In the listing below, find the line with "Task: Click the vertical" and copy every line from there up to and including the line with "Task: Click the refresh", exactly and without pictures.
%%
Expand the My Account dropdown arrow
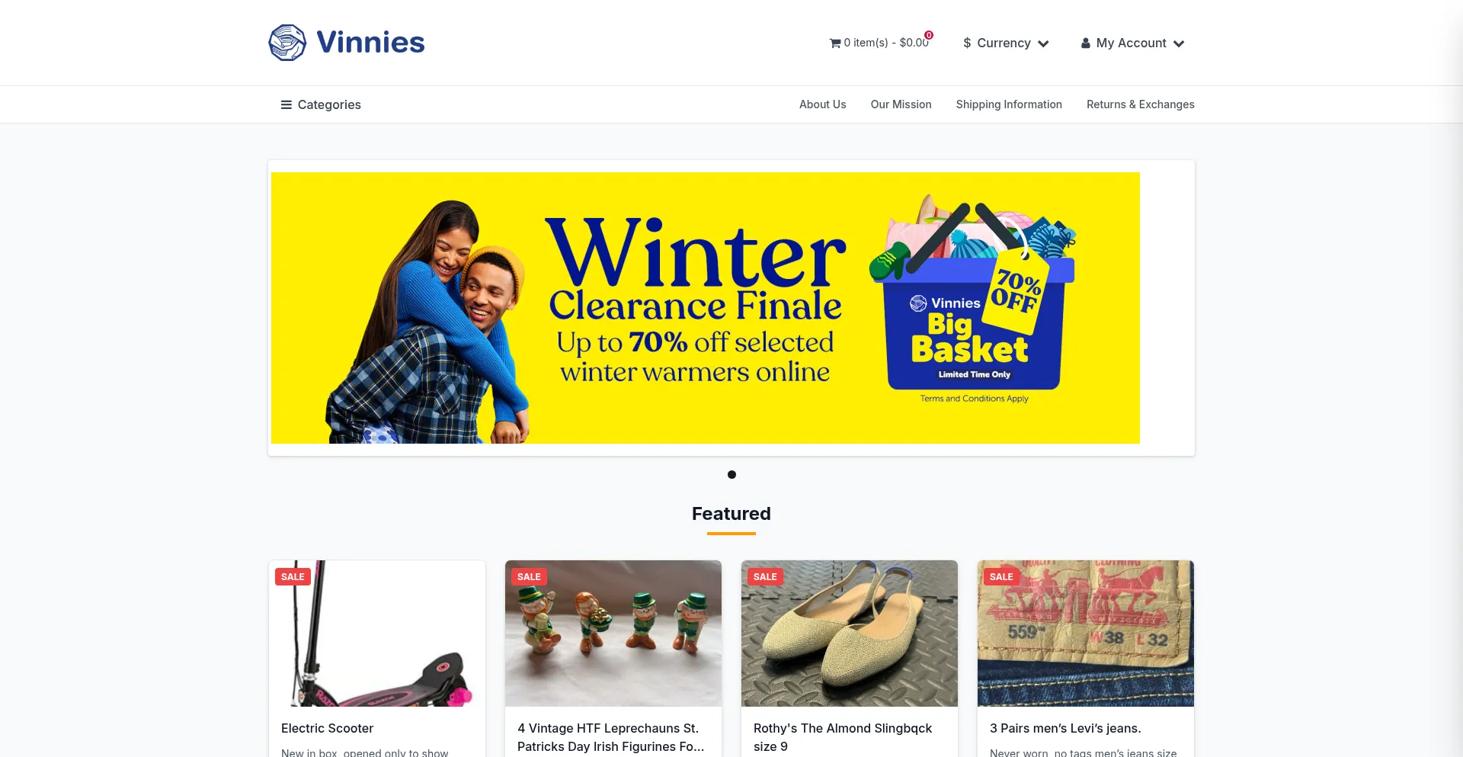The height and width of the screenshot is (757, 1463). click(x=1179, y=43)
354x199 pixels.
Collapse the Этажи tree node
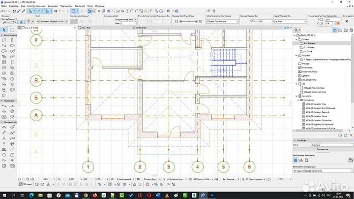(x=297, y=40)
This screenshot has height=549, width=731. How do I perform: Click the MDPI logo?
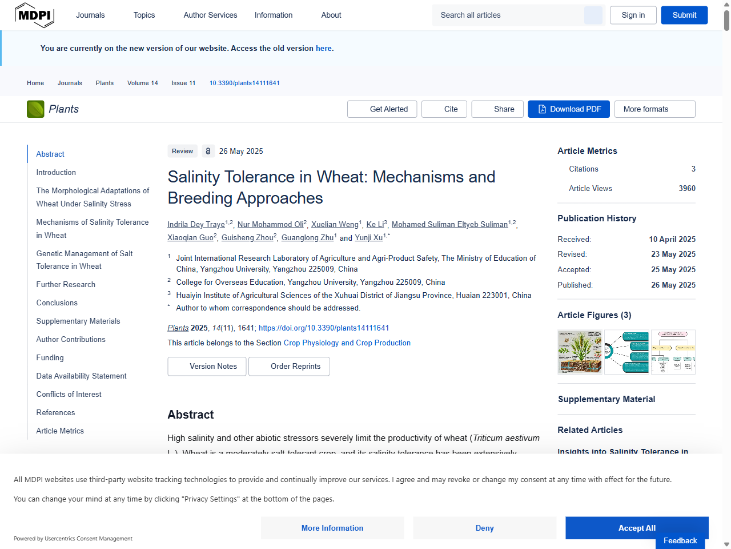click(x=34, y=15)
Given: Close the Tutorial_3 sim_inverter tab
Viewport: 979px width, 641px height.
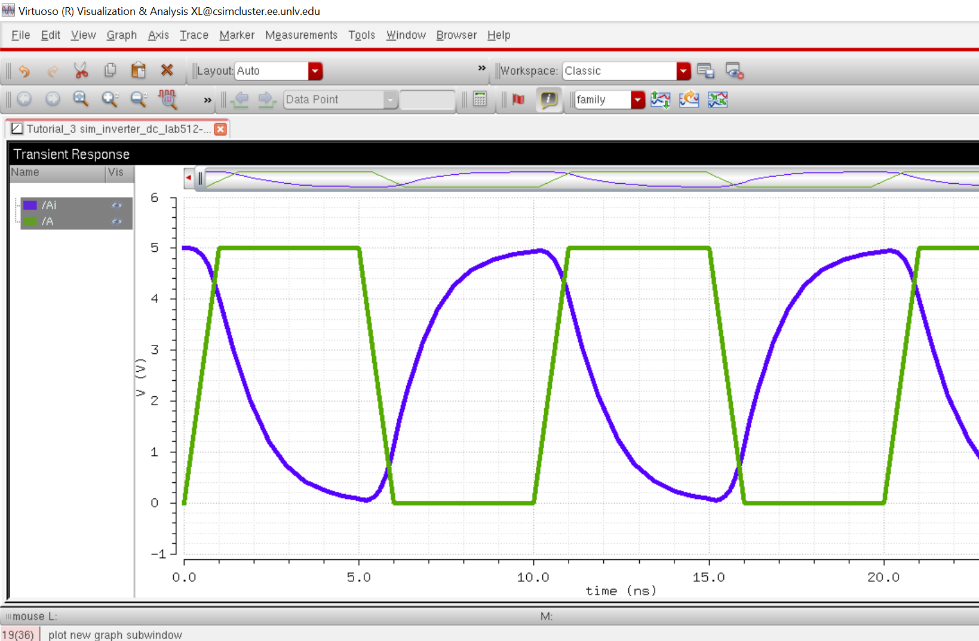Looking at the screenshot, I should coord(220,129).
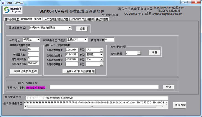Open the HART自动通讯参数配置 tab

pyautogui.click(x=56, y=19)
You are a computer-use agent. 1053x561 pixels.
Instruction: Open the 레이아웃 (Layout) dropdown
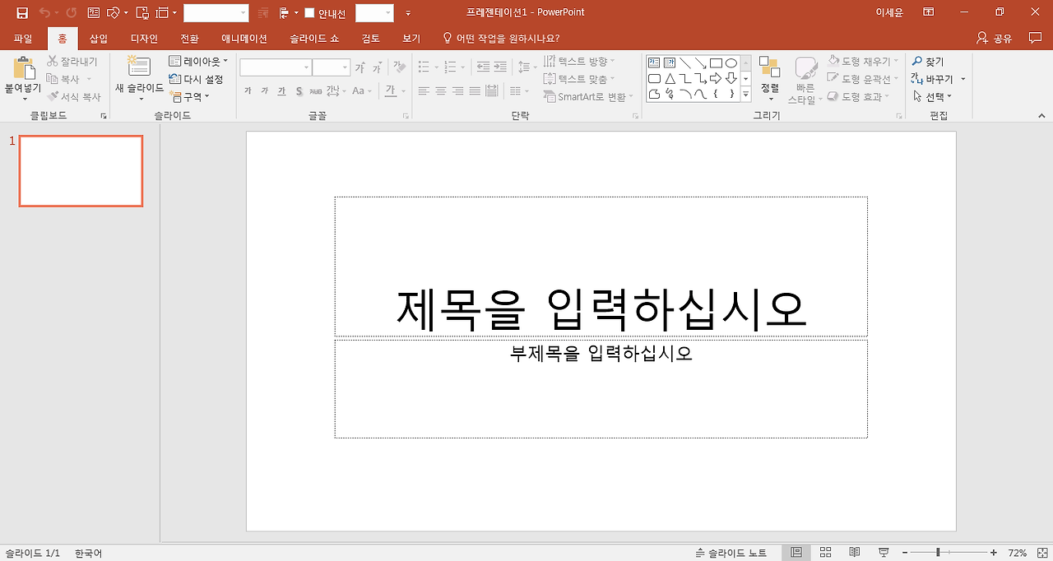pyautogui.click(x=198, y=62)
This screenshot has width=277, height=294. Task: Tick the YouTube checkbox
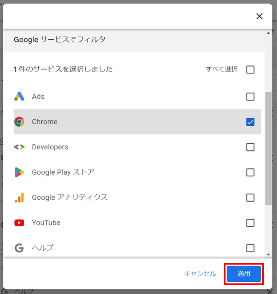(x=250, y=223)
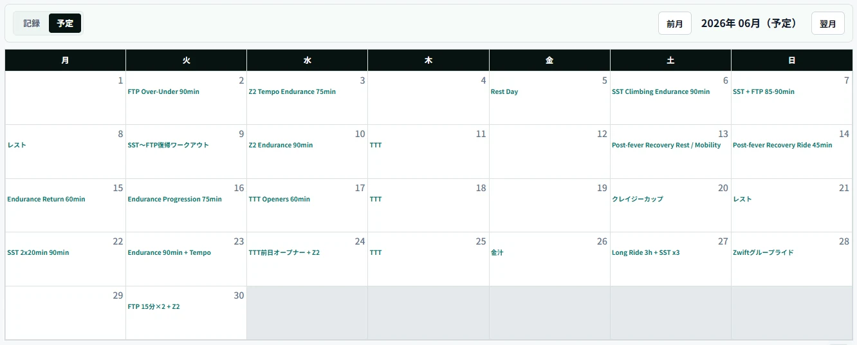This screenshot has height=345, width=857.
Task: Click クレイジーカップ event on June 20
Action: click(x=637, y=199)
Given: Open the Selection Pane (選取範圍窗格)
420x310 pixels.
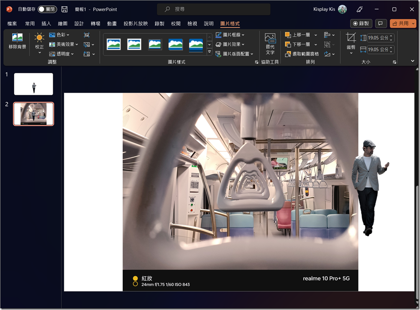Looking at the screenshot, I should coord(302,54).
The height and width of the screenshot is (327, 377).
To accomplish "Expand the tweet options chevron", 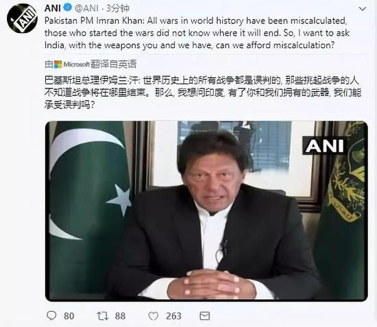I will 363,9.
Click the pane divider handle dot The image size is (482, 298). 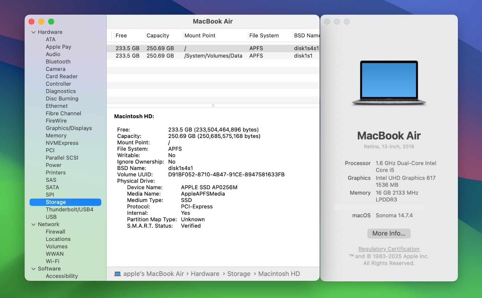[213, 105]
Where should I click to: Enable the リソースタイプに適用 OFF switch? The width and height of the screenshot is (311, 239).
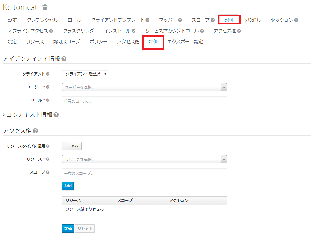coord(72,146)
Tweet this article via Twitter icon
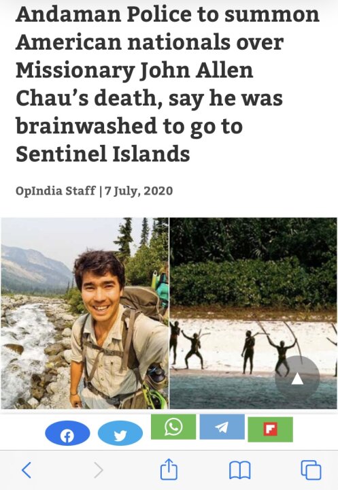 pyautogui.click(x=120, y=433)
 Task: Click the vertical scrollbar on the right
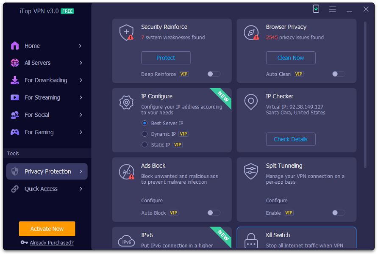pyautogui.click(x=365, y=93)
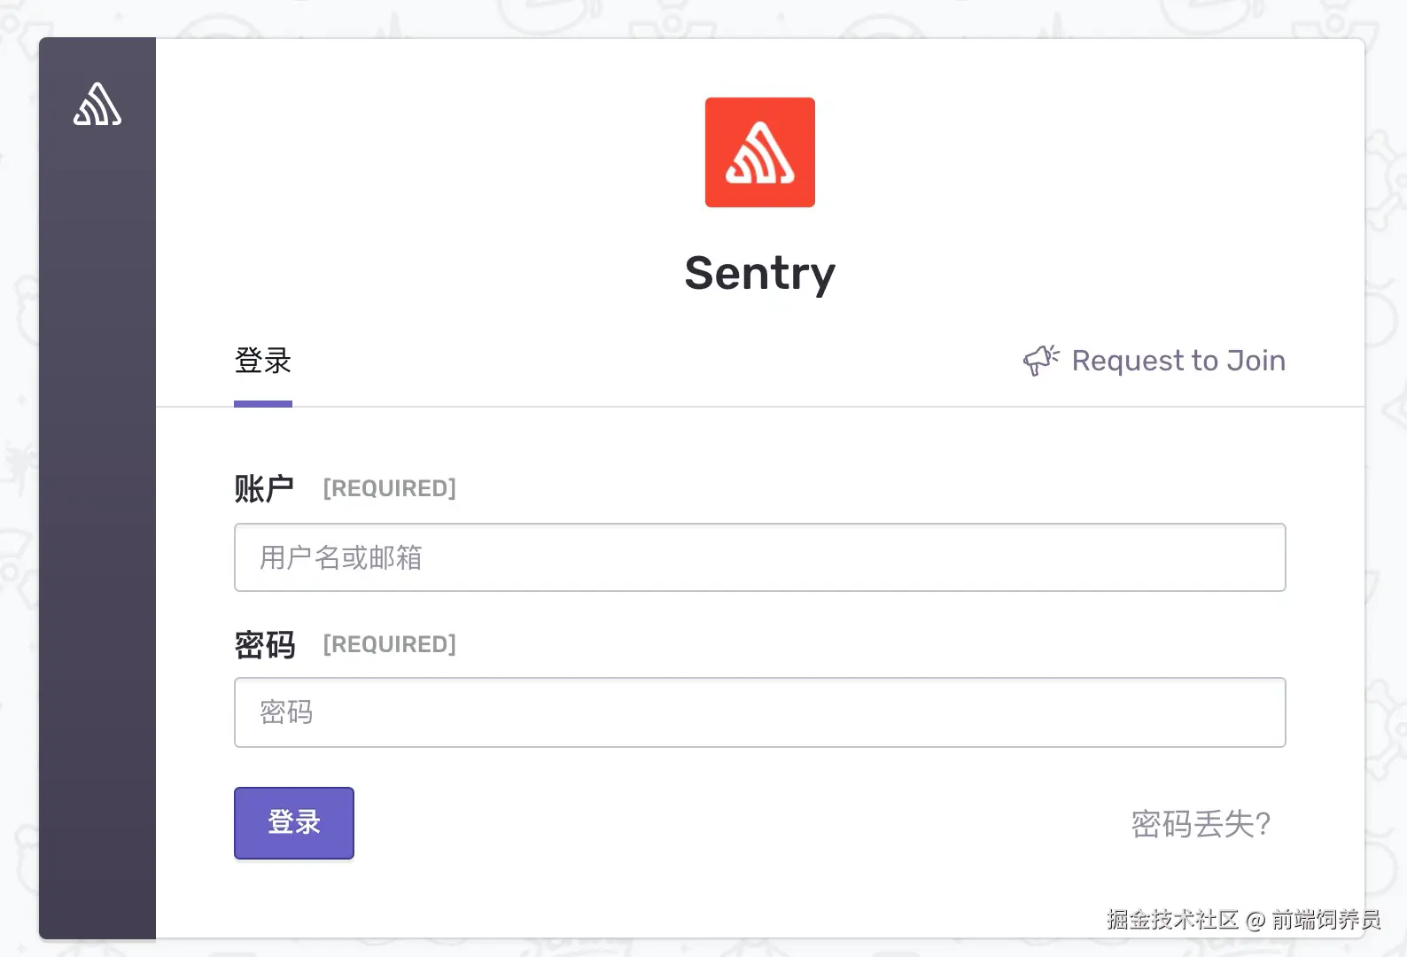The image size is (1407, 957).
Task: Click the empty dark sidebar below the logo
Action: 97,532
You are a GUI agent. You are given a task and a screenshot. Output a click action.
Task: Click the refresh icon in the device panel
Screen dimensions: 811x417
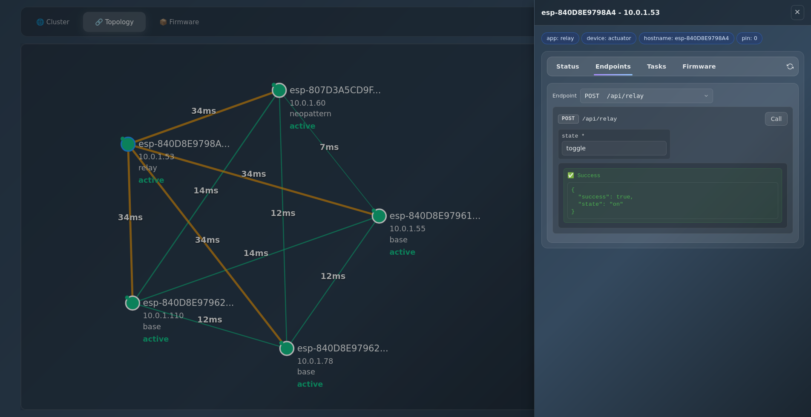tap(790, 66)
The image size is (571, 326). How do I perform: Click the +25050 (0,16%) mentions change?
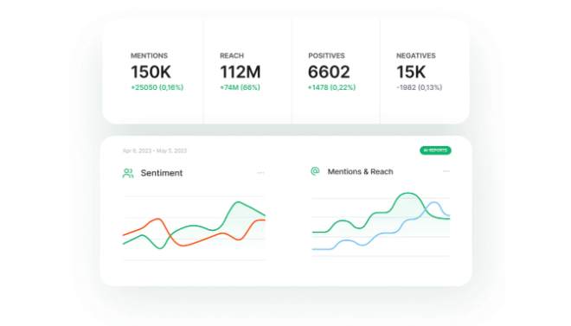tap(157, 87)
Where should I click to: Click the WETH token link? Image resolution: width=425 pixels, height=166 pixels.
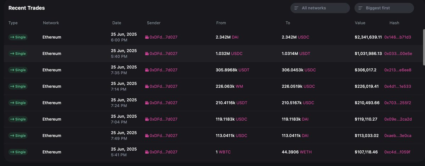point(306,152)
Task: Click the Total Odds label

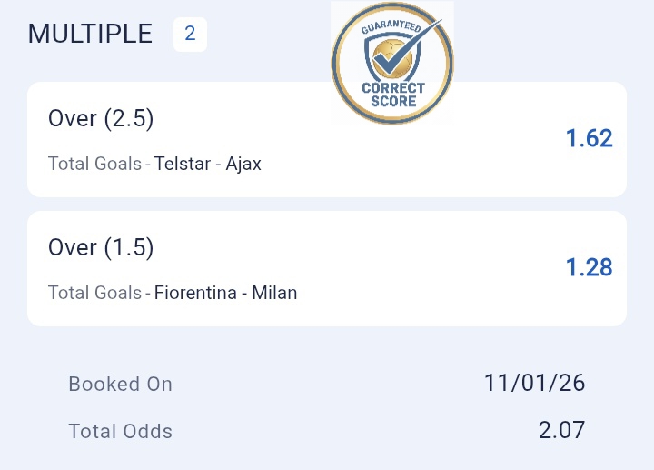Action: tap(120, 431)
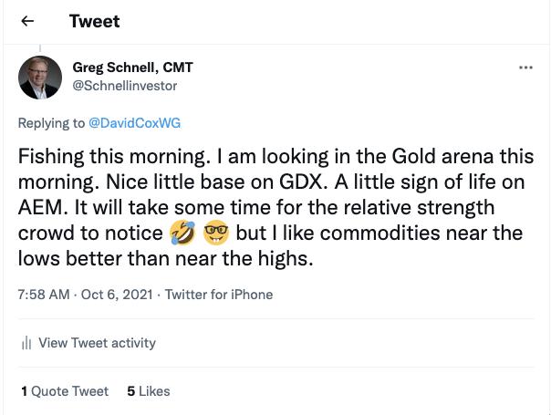Image resolution: width=551 pixels, height=415 pixels.
Task: Click the tweet analytics bar chart icon
Action: coord(26,343)
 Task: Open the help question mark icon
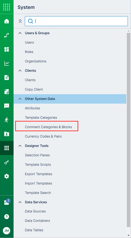(x=7, y=217)
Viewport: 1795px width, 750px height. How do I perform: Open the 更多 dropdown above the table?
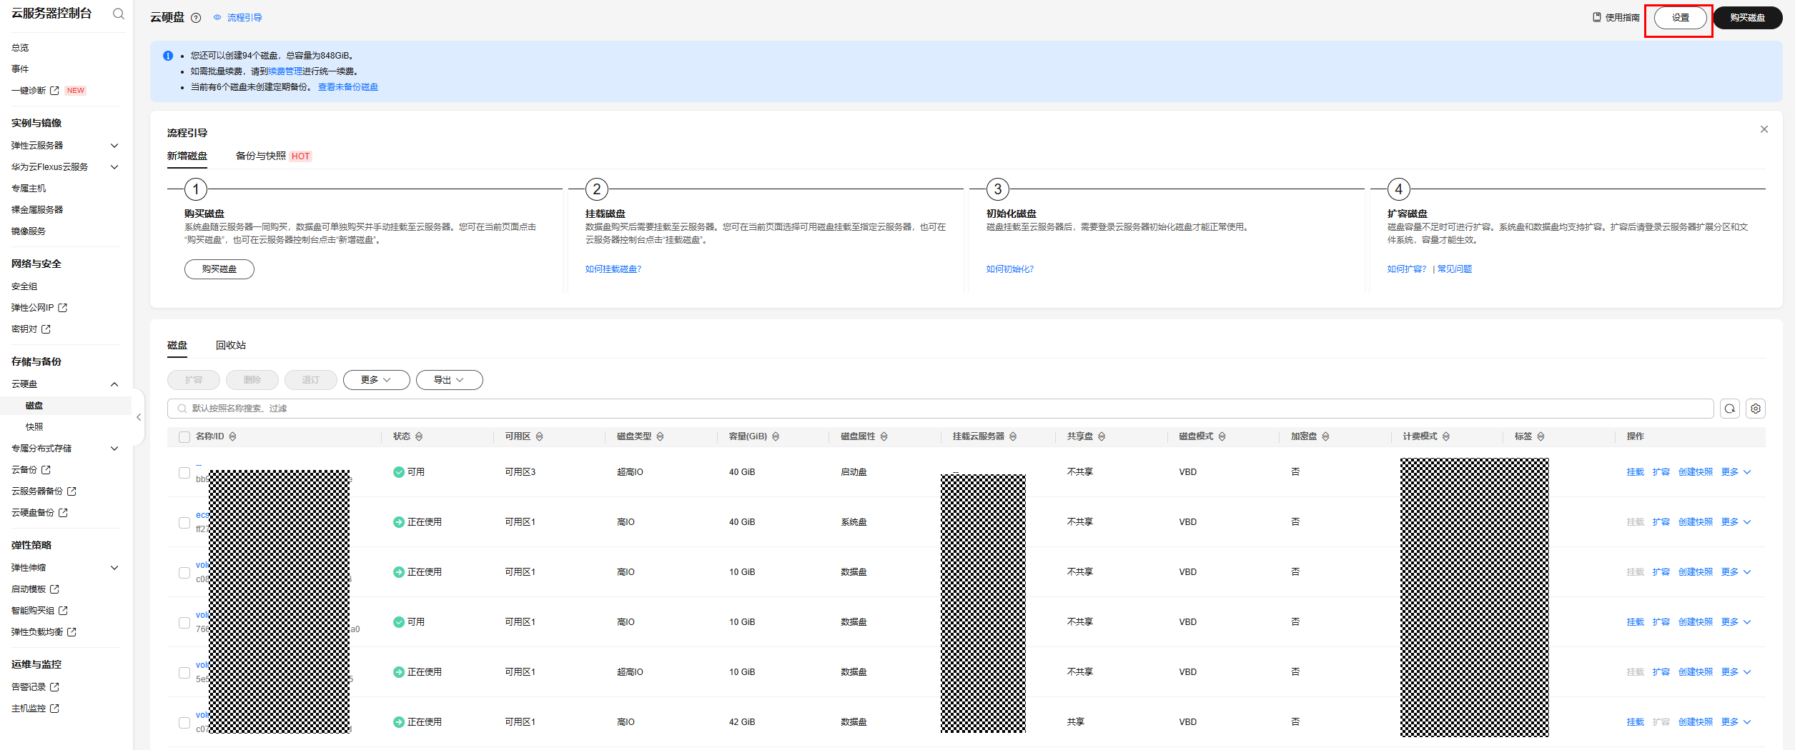(x=376, y=380)
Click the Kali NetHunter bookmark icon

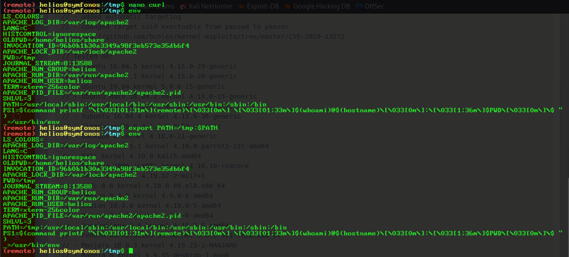184,6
%%
(Answer to the exercise)
 Task: Click the vertical scrollbar on the right
pyautogui.click(x=365, y=93)
The image size is (1407, 957).
Task: Click the empty dark sidebar below the logo
Action: 97,532
You are a GUI agent. You are given a task and a screenshot. Output a click action.
Task: Click the refresh icon in the device panel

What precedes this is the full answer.